By Cory Bennett - 02/16/16 06:23 PM EST
The Department of Homeland Security (DHS) on Tuesday released interim guidelines for how the government will protect and share data gathered under a new major cybersecurity law.
It's the first of several steps meant to assuage fears that the Cybersecurity Act of 2015 — which encourages companies to share hacking threat information with the government — will simply shuttle more personal data on Americans to intelligence agencies.
Congress passed the Cybersecurity Act in December, with Obama signing the bill just before the new year.
Supporters — including most lawmakers and many industry groups — said the measure was necessary to help both government and businesses better understand and combat hackers.
In his statement, Johnson argued that the public and private sector could benefit from swapping information such as “the subject line of a spear phishing email, or the IP address of the computer from which it originated.”
“Sharing this kind of information in real-time, and swiftly applying defensive measures, will allow both the government and private sector to more effectively prevent attacks,” he added.
But the bill garnered significant criticism from privacy advocates, civil libertarians and some tech companies while it was being debated on Capitol Hill. These opponents said the measure’s privacy provisions would not stop large troves of personal data from being handed over to the government.

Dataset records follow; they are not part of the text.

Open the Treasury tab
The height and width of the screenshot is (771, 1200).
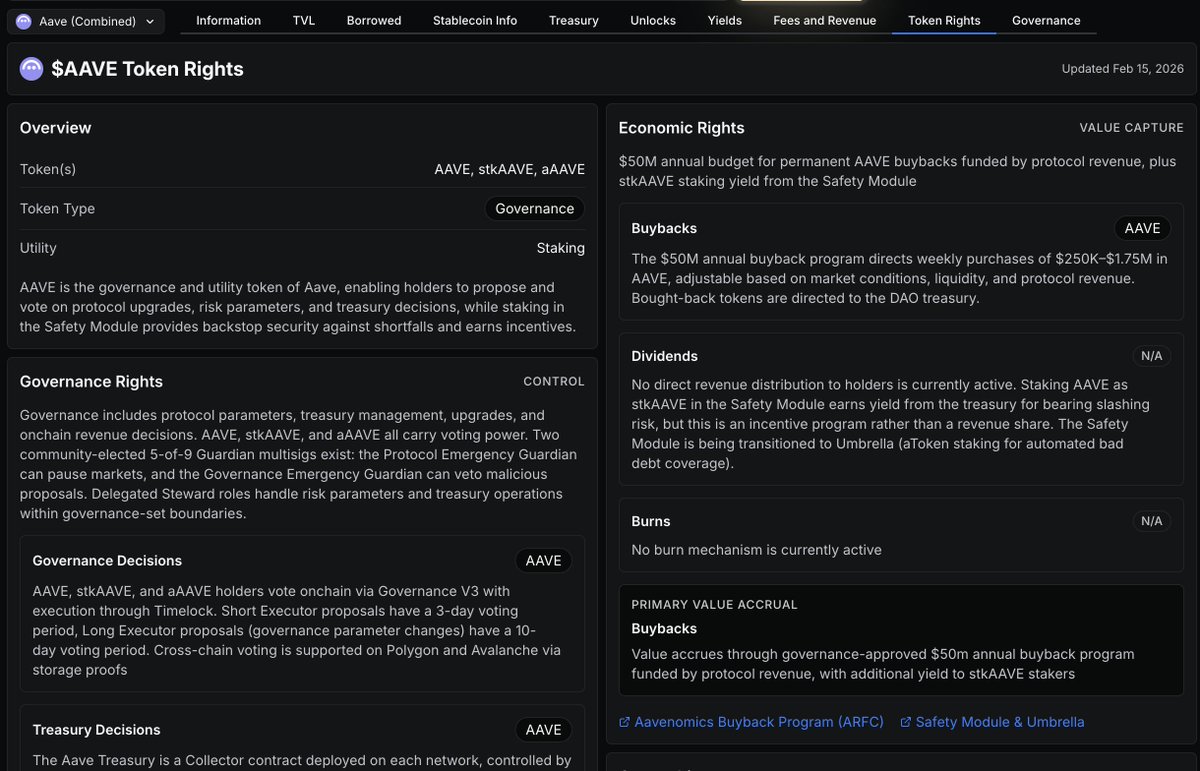[x=574, y=20]
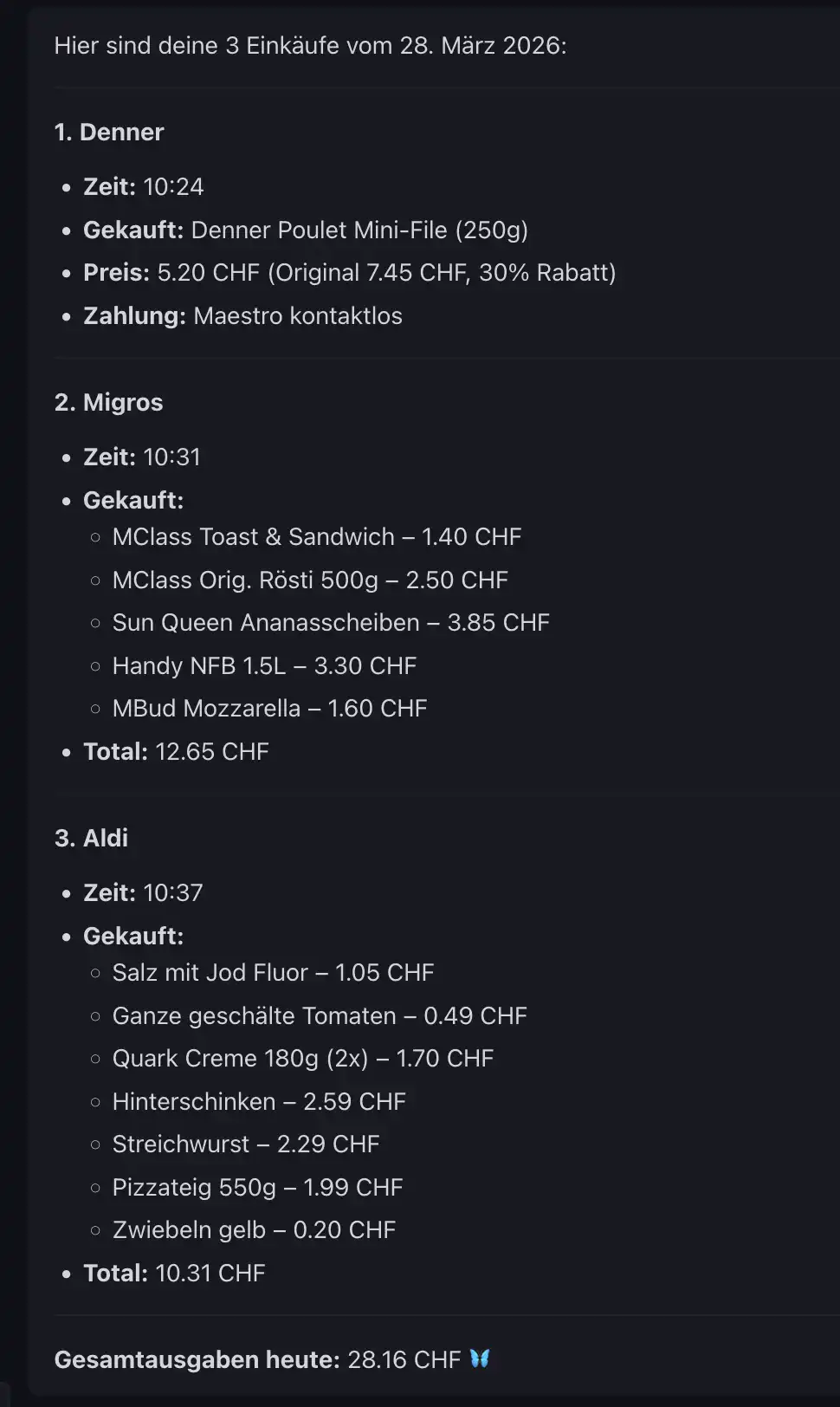Screen dimensions: 840x1407
Task: Click the Migros time 10:31 line
Action: coord(142,457)
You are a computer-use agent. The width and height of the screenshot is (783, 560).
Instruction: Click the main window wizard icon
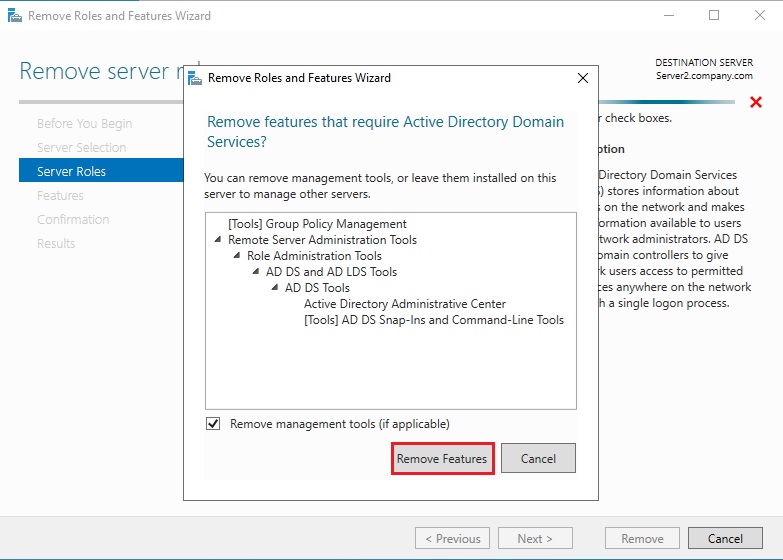[13, 16]
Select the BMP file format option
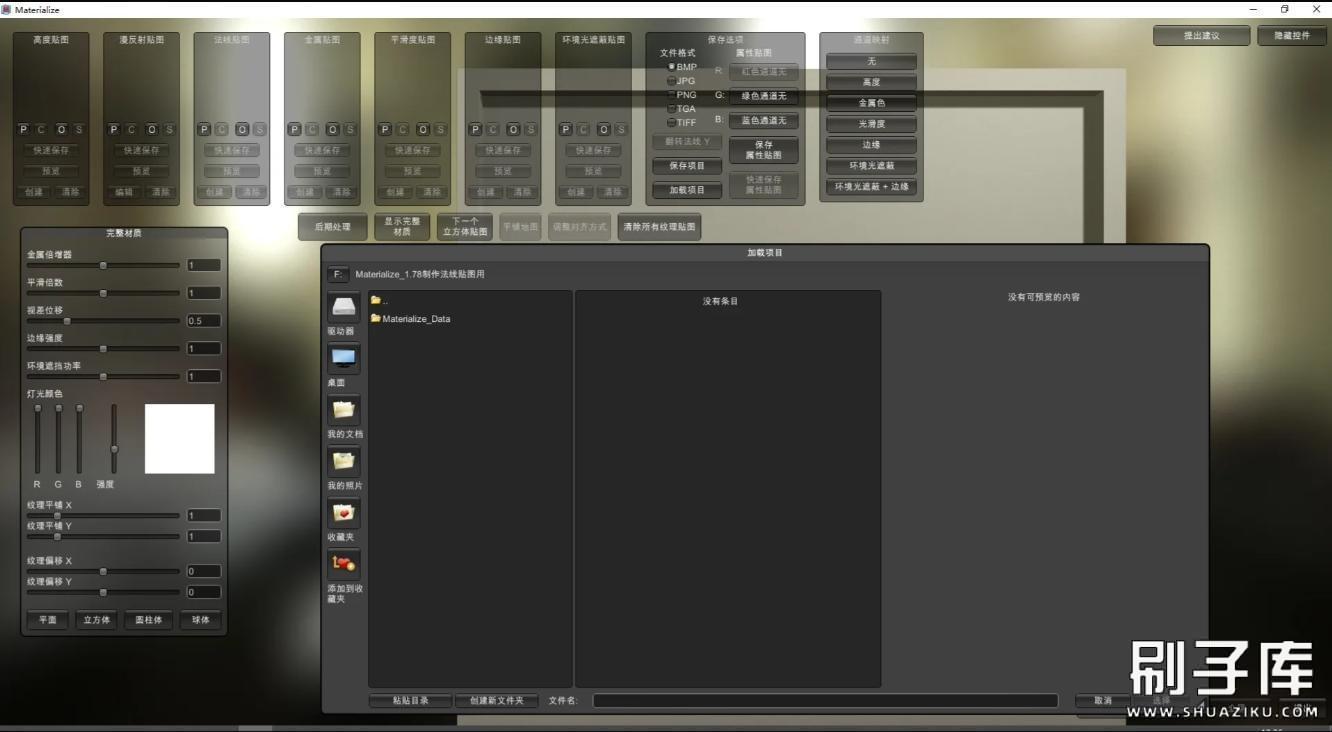1332x732 pixels. (672, 67)

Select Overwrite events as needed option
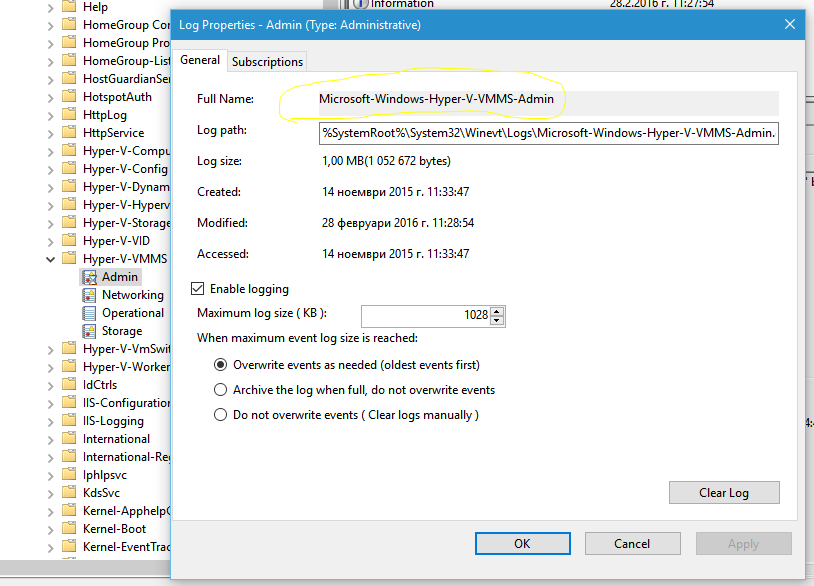click(221, 365)
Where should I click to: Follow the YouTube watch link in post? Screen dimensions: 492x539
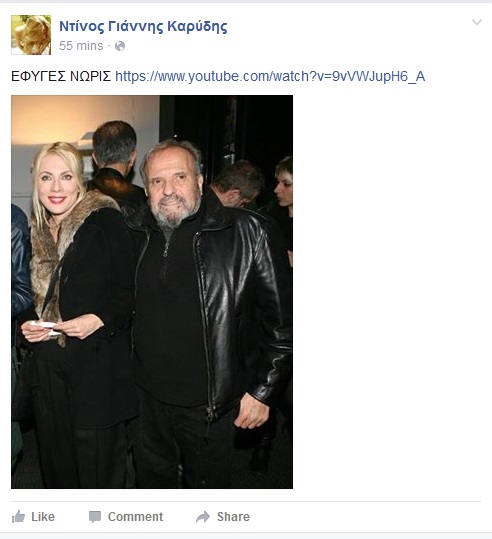270,76
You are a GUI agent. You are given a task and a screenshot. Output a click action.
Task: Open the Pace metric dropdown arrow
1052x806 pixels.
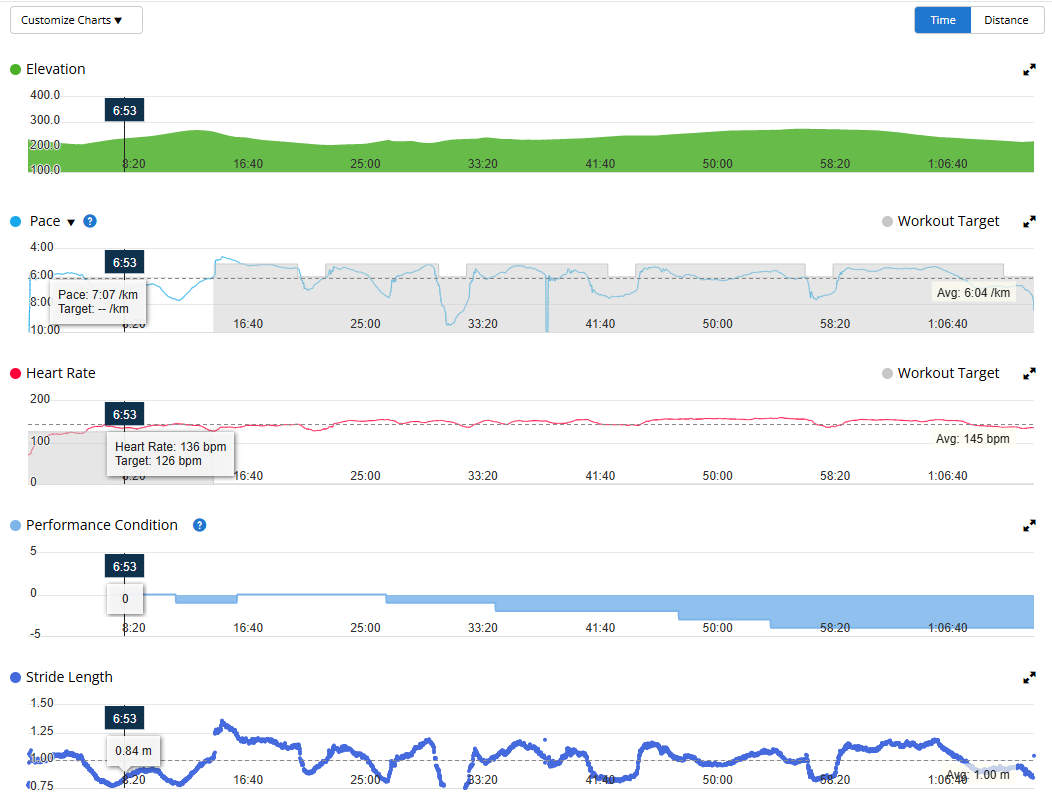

In response to these criticisms, the bill required the DHS to publish guidelines on how officials would handle, secure and disseminate to federal agencies information collected under the new law.
While the agency has until June to complete the final privacy document, the bill directed the DHS to release the interim guidelines to give time for outside input.
"We welcome feedback from privacy advocates and private sector participants," Johnson said.
The DHS on Tuesday also released instructions for companies on how to best share cyber threat data with the government.
“I encourage companies to work with DHS to set up the technical infrastructure needed to share and receive cyber threat indicators in real-time,” Johnson said. “Today’s guidelines provide the private sector with clear guidance on how to participate and what to expect.”